EXERCISE BRIEF — Your answer must be every line of the data that contains "agent".

Collected data entries:

________________________

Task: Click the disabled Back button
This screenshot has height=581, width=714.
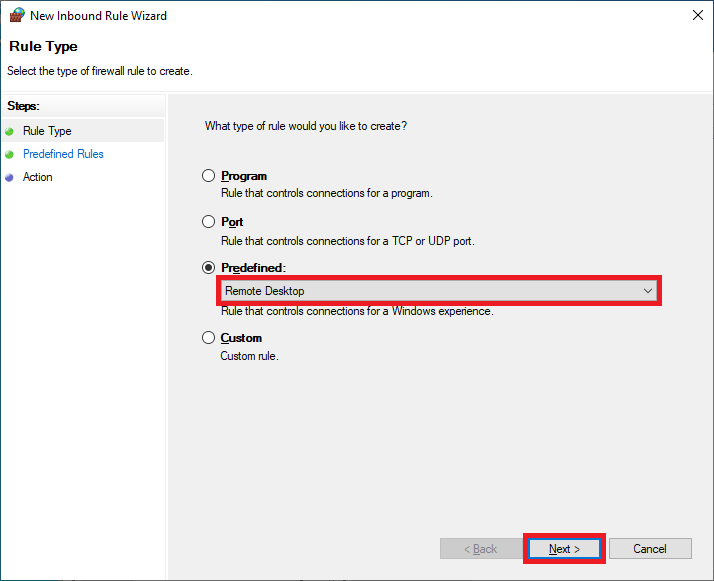Action: (481, 549)

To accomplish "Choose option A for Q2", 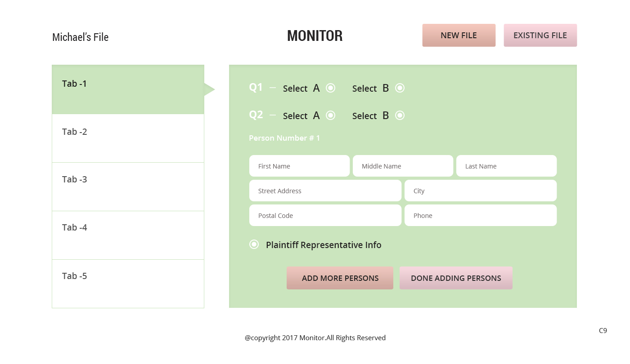I will click(330, 115).
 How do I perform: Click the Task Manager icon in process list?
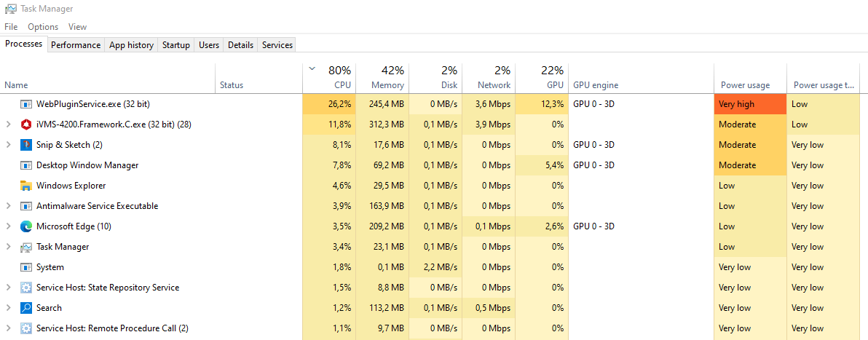click(26, 247)
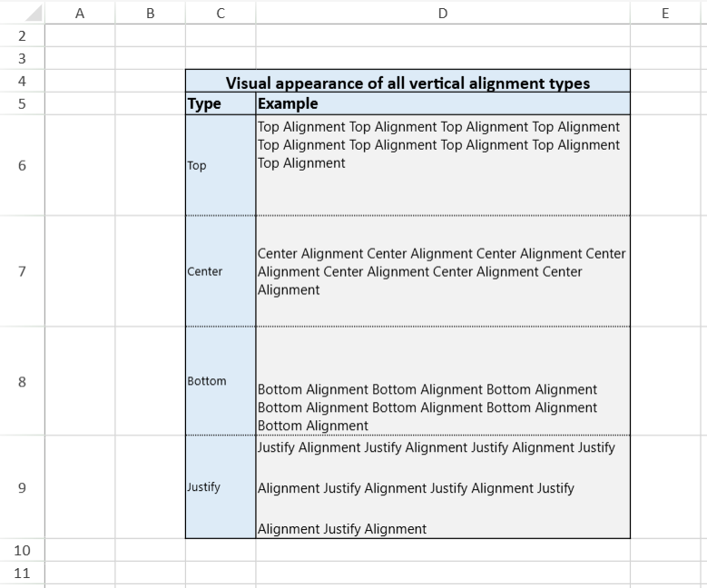
Task: Select row 7 header
Action: (22, 271)
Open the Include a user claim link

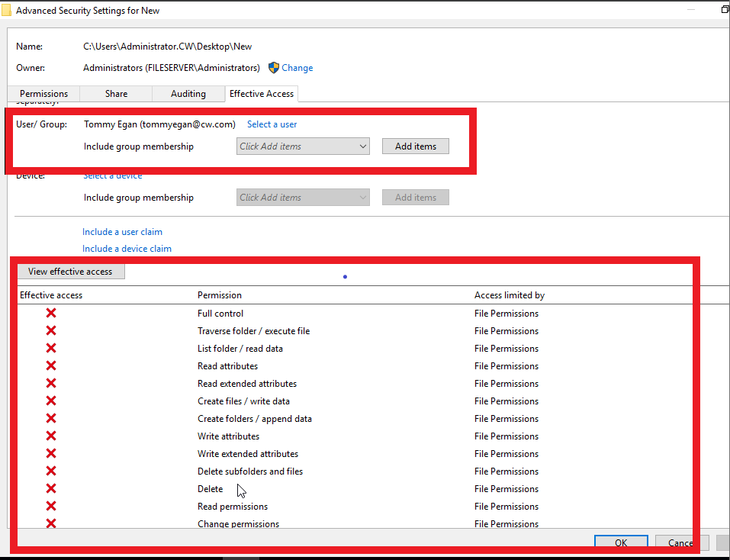pyautogui.click(x=122, y=232)
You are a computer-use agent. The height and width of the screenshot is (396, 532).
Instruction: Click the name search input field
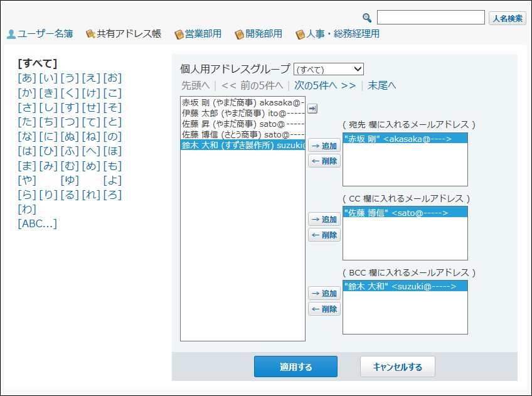click(431, 18)
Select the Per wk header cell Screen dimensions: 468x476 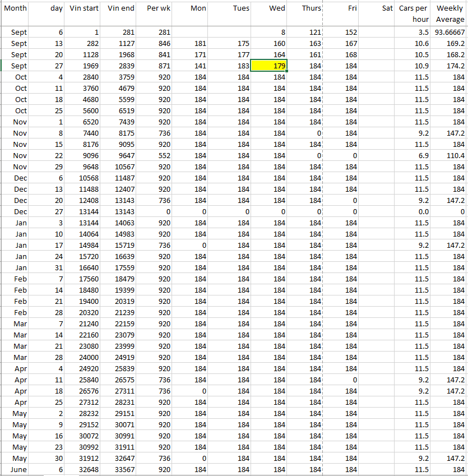tap(155, 13)
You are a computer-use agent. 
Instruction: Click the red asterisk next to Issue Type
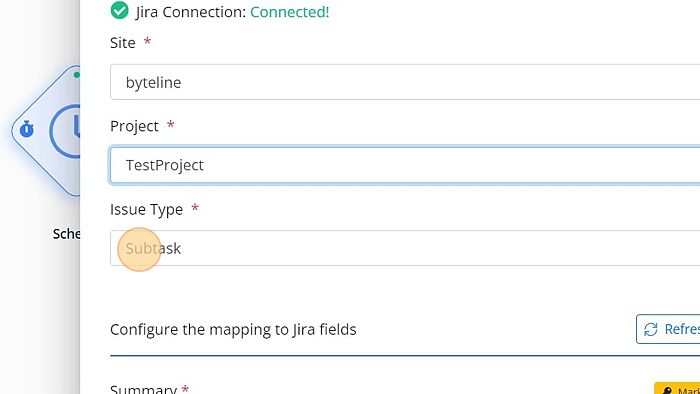click(195, 207)
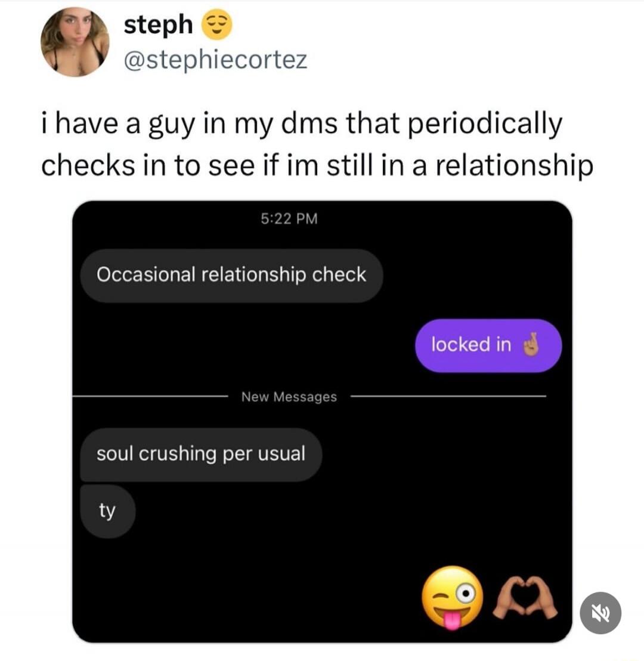Click the steph display name

pos(159,24)
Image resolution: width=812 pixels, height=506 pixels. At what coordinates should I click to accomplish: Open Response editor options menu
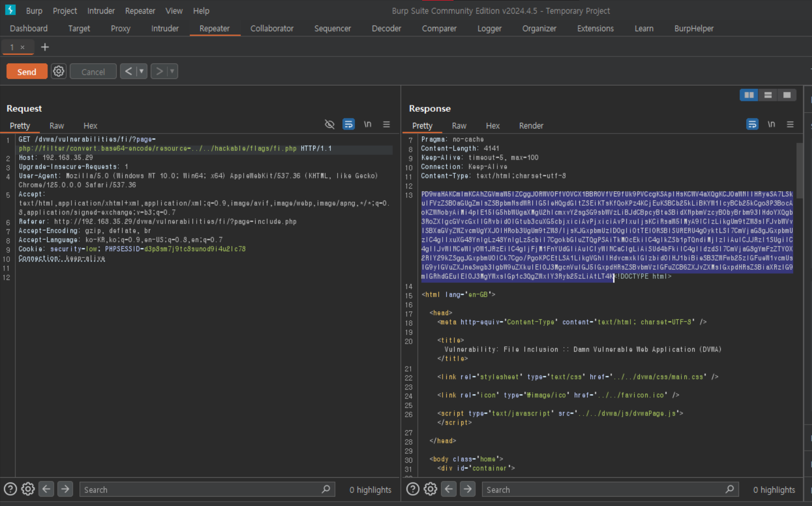[790, 124]
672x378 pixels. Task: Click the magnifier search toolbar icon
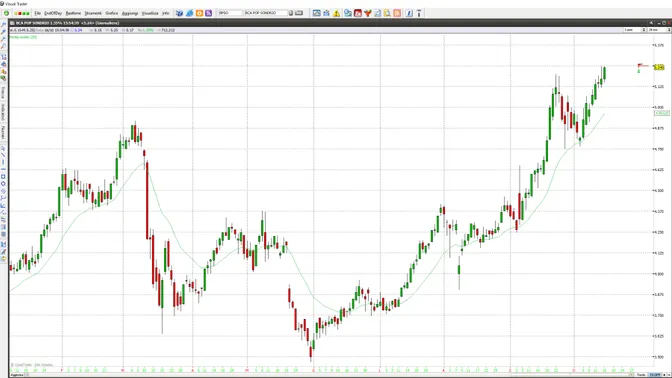click(387, 13)
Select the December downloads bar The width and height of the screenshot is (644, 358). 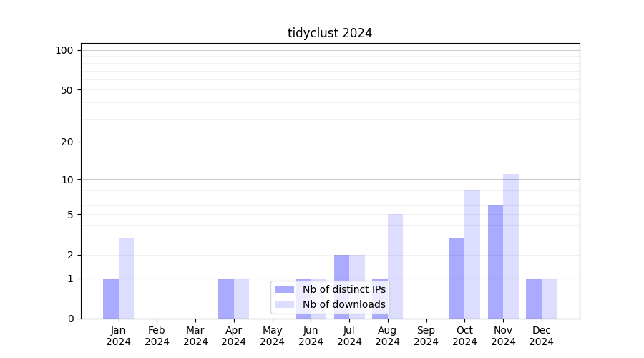pyautogui.click(x=549, y=299)
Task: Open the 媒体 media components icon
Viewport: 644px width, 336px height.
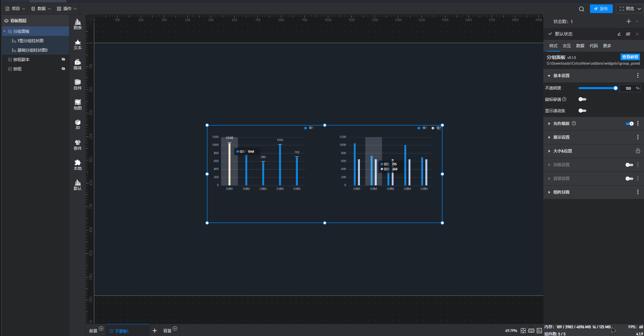Action: (77, 64)
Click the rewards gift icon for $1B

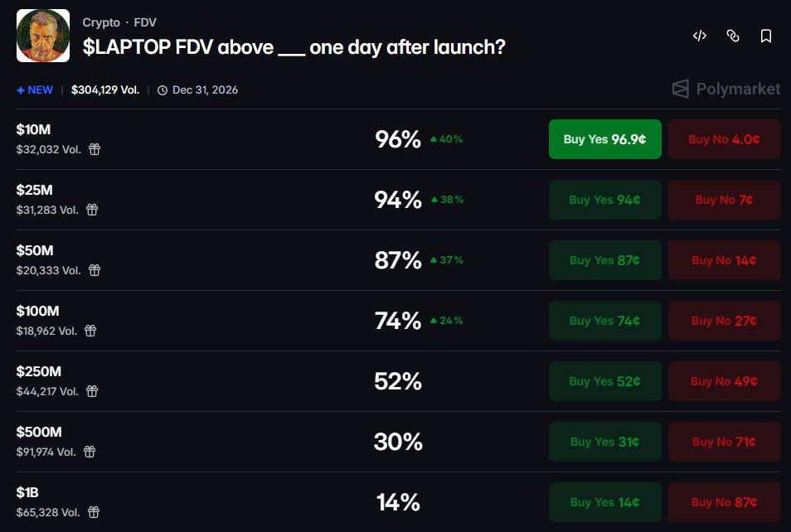click(x=94, y=512)
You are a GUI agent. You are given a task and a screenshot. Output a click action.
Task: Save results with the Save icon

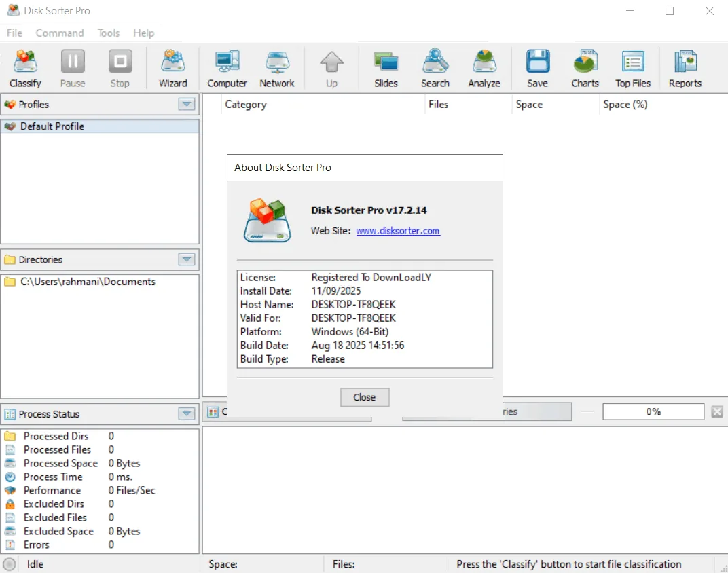pyautogui.click(x=537, y=68)
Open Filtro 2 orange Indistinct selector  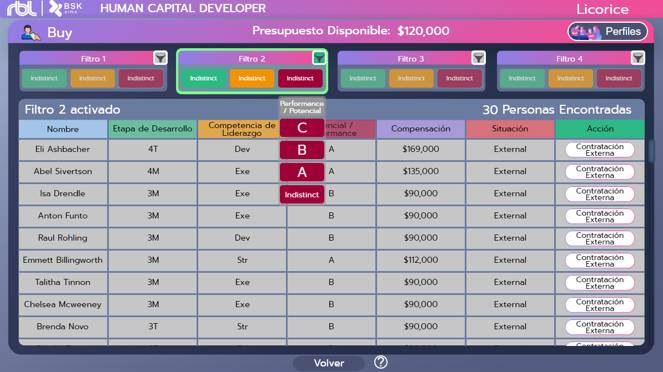pyautogui.click(x=252, y=78)
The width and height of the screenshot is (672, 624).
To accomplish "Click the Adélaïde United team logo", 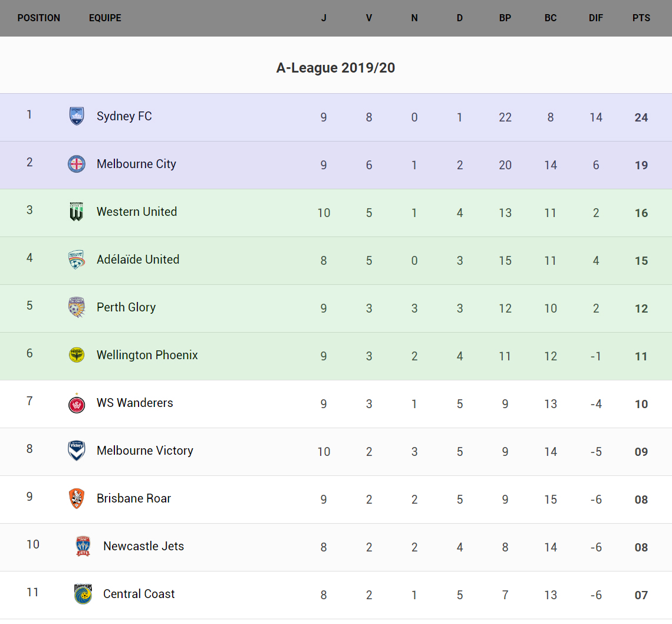I will coord(77,260).
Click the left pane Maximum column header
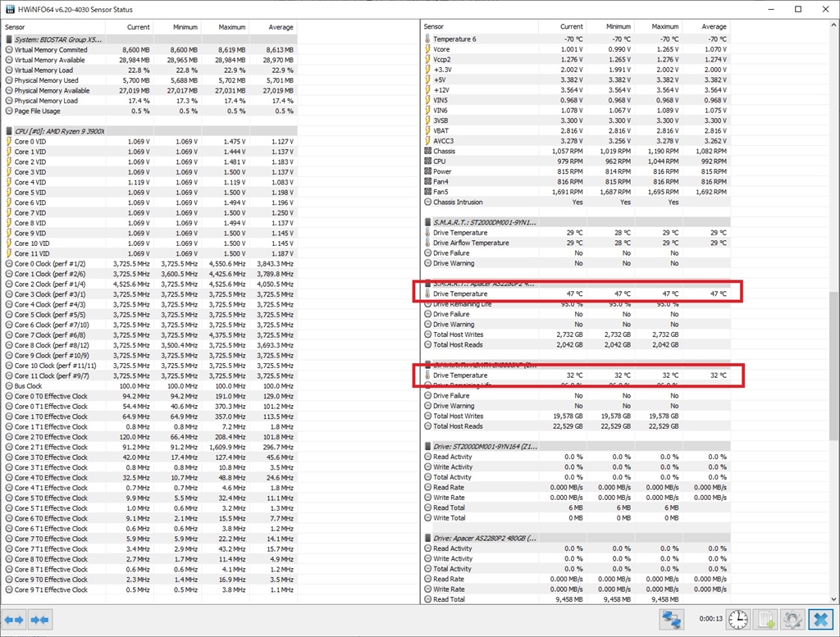 (x=233, y=27)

________________________

YOUR SOLUTION —
You are a computer-use agent. The height and width of the screenshot is (396, 532).
You are a computer-use agent. 
You are a GUI agent. You are given a task and a screenshot. Output a click action.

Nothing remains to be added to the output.